3. Keyword Research Isn’t Just for Content
Keywords are usually not part of the typical design process. However, having an awareness of the keywords being targeted on a page can actually be a big help in tailoring design for maximum effectiveness.
As a designer, you’re probably already aware of how important knowing your audience is to the success of your process. Effective design doesn’t stand in a vacuum, after all — it should be created with the intention of moving a particular person towards a particular goal.
You may be familiar with audience personas (you may even use them already when creating new designs). A keyword tool can be used to help inform and refine those personas by showing what topics a given user might be searching for (and thus, it follows logically, is interested in).
Another aspect of keyword research that can be useful for designers is competitive analysis. By knowing the other sites that rank for your target keywords, you can get an idea of what companies you’re competing against. This information can then be used to design a winning website that not only looks great, but meets the business goals of your organization or client.
4. Mobile-Friendliness Is Vital for SEO and User Experience
It’s no secret that mobile usage has been on the rise for years. But mobile-friendliness and responsive design aren’t just about providing an excellent user experience — they’re also some of the most important ranking factors used by Google to determine a site’s position on the SERPS.
Building a responsive theme or website isn’t just the web developer’s job. Some layout and design schemes are more mobile-friendly than others, so creating a website that looks and feels great on mobile devices also falls to designers.
This is especially true with mobile-first design, where the site is designed first for mobile devices, and then scaled up to desktops. A truly mobile-first experience is different from responsive design — it calls for an approach that’s scaled back and simplified, yet still feature-rich and beautiful.
5. Accessible Design Is a Win-Win
There is a tremendous amount of overlap between design elements that are good for accessibility (and usability in general) and those that are good for SEO.
Consider Google’s latest push with Core Web Vitals, for example: they put emphasis on the loading, interactivity, and visual stability of a site, which are all critical components for the user experience, as well.
At the same time, accessibility features like image alt text, heading structure, and even link anchor text can play an important part in both making your site usable for everyone and, at least in some cases, in SEO.
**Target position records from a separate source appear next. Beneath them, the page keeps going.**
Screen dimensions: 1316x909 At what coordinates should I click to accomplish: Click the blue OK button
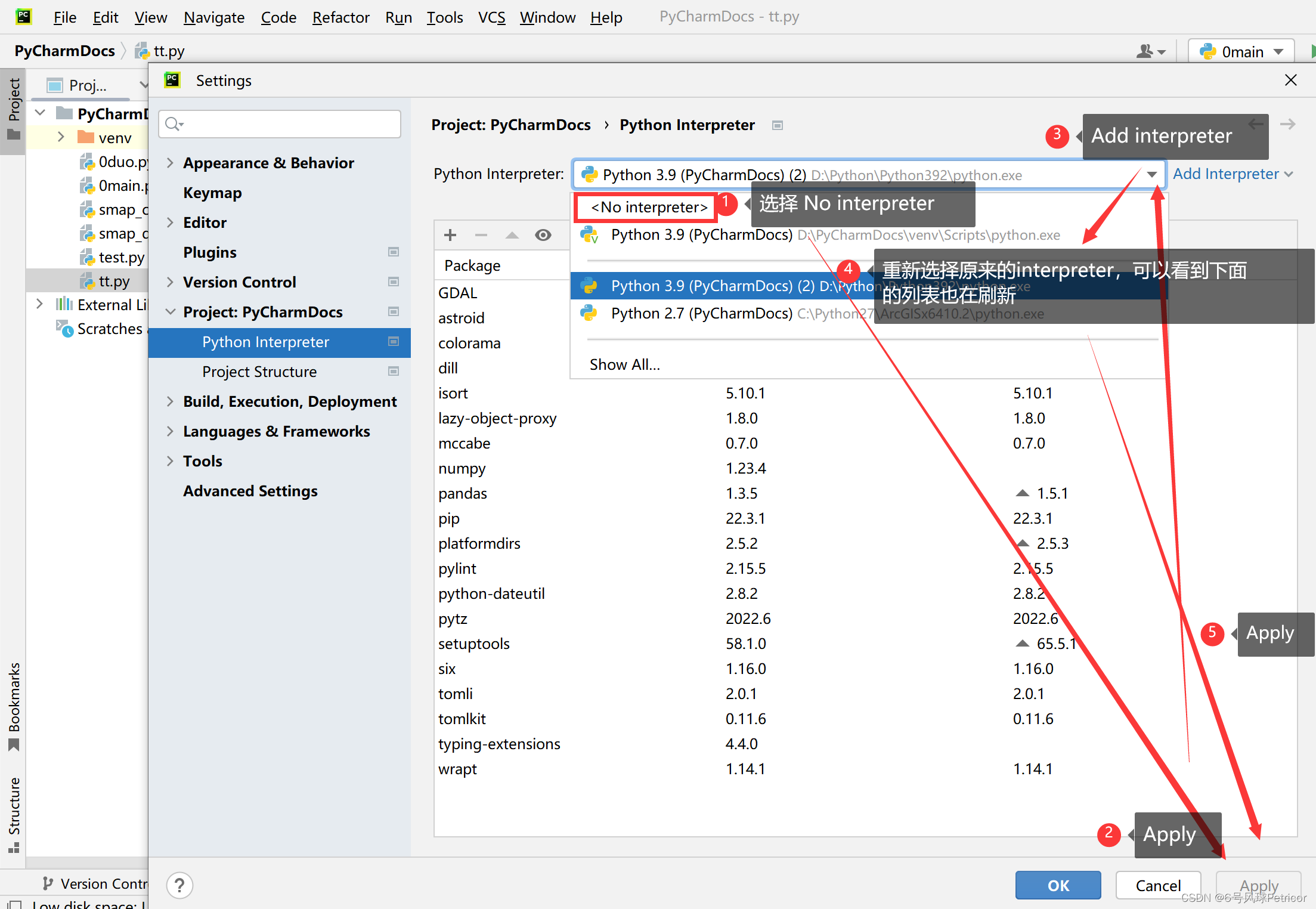tap(1057, 885)
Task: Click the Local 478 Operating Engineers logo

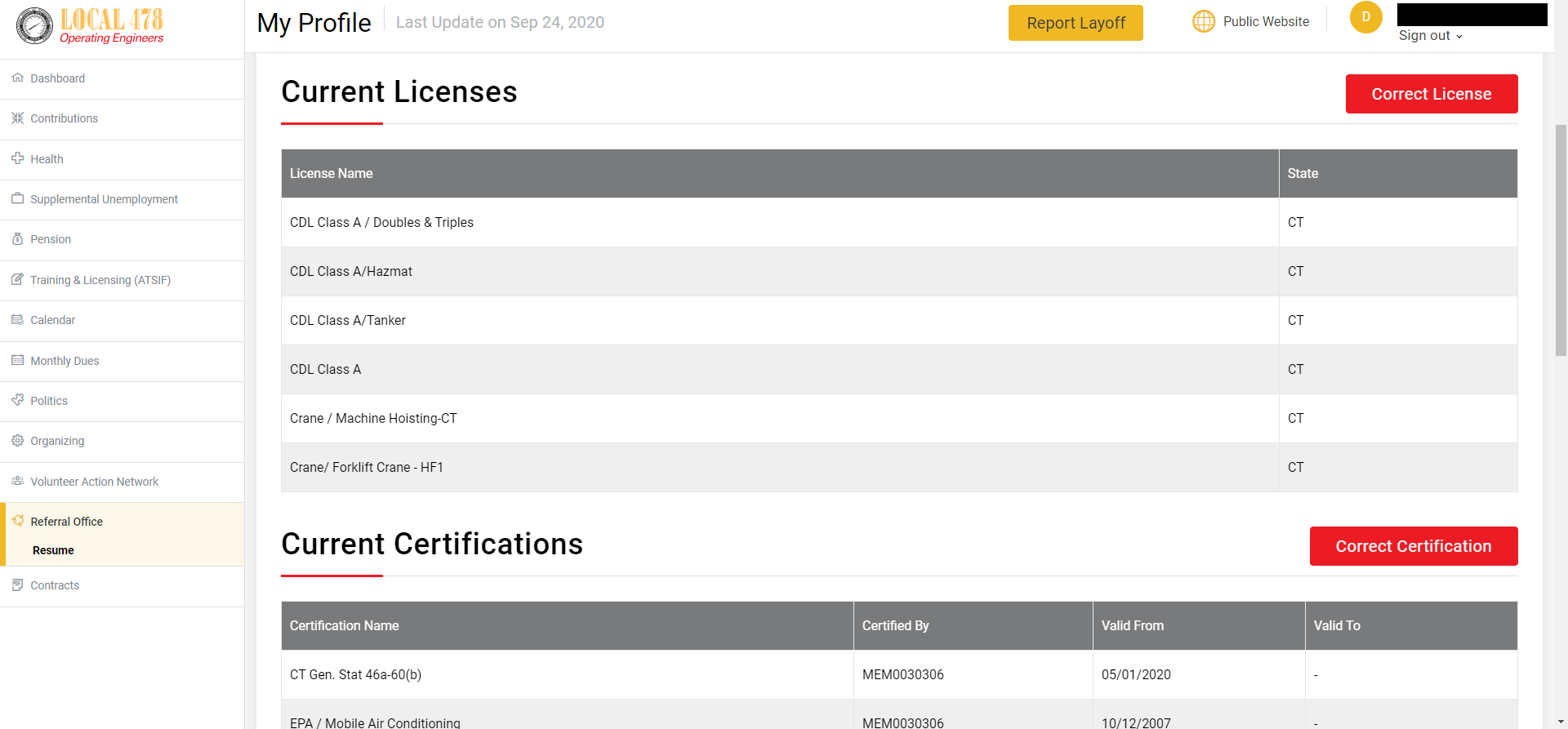Action: [90, 26]
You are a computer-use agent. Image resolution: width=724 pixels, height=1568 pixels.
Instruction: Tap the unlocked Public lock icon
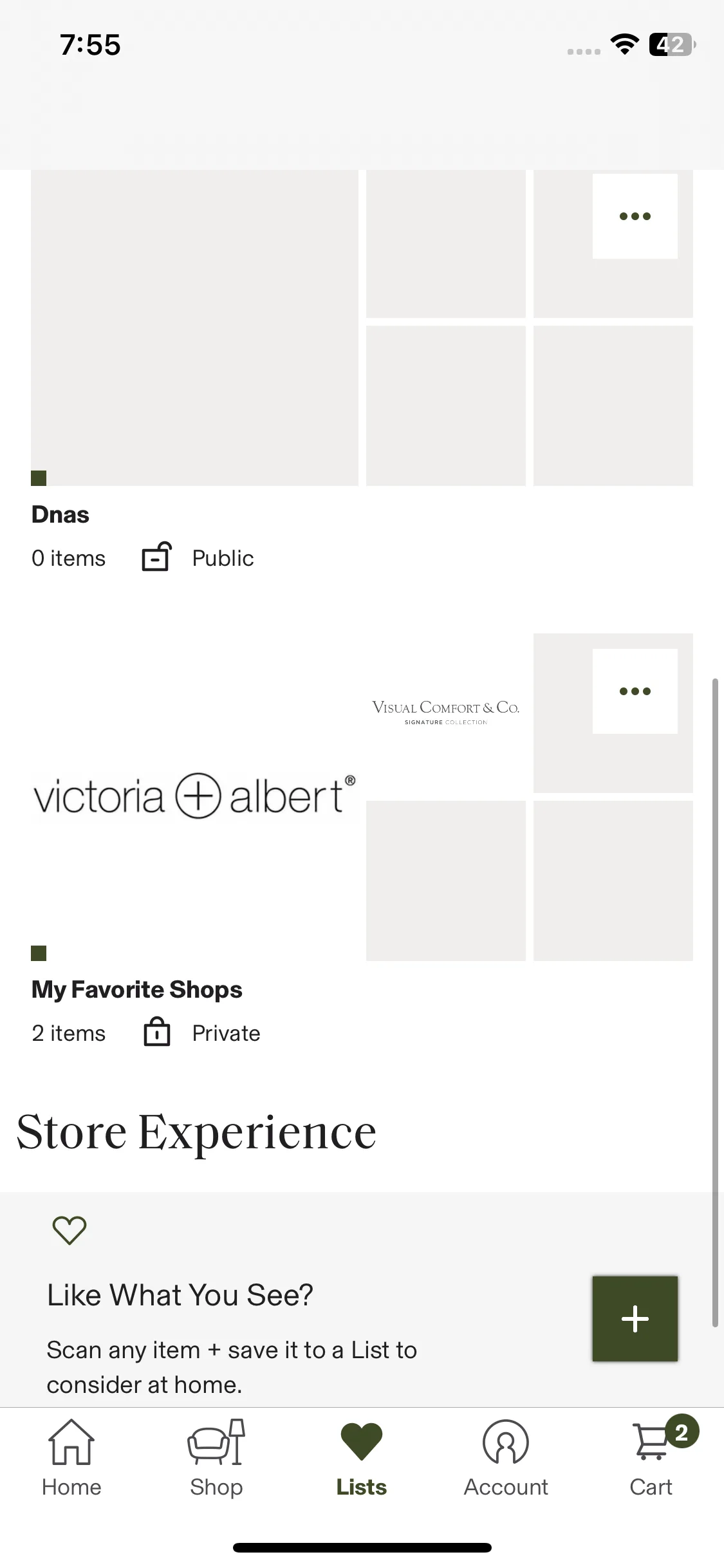click(156, 557)
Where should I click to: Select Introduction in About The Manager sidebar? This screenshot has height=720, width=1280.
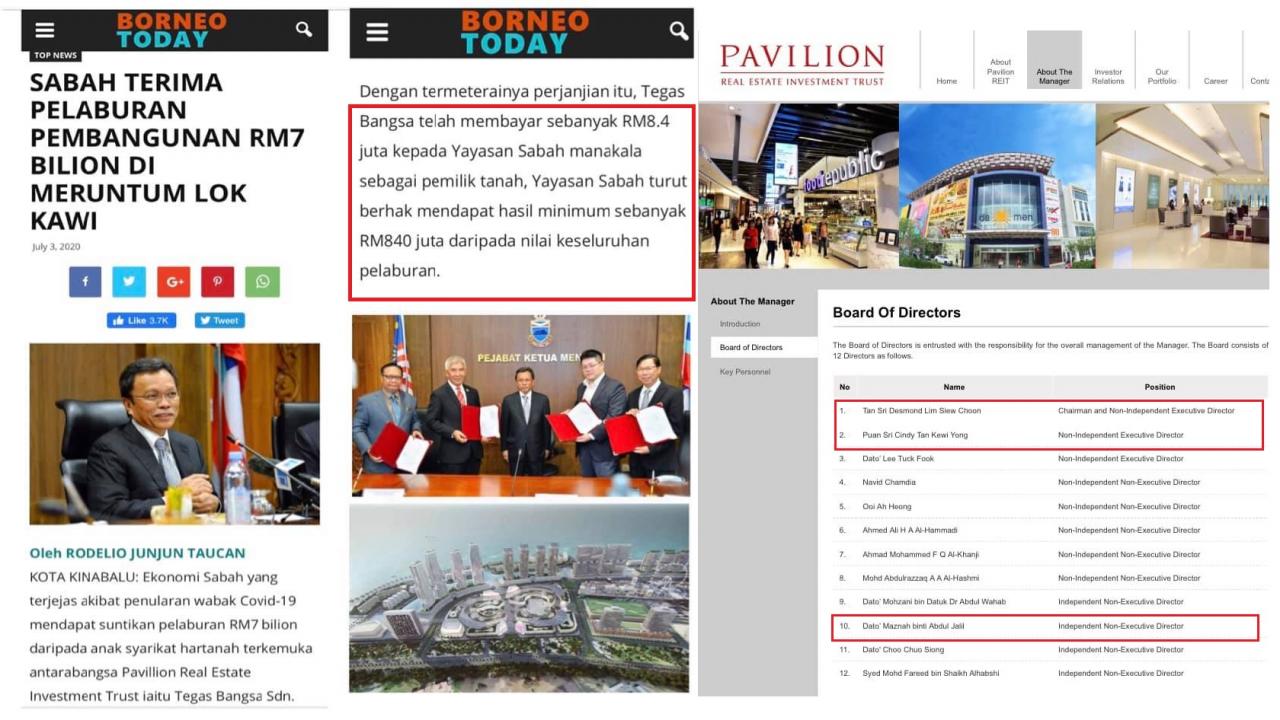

As such, designing a site to be as accessible as possible accomplishes two important things: First, it helps make your site friendlier and easier to navigate for everybody. And then it jumpstarts SEO and pushes the site up on the SERP. It’s a true win-win situation (for once!).
Improve Your Design Chops With Knowledge of SEO
Whether you’re a brand-new designer or an agency veteran, there’s always room for improvement. While SEO know-how might not be the first place many designers start, there’s definitely a lot that can be applied throughout the design process. In the end, it all leads to better design, more effective websites, and stronger results.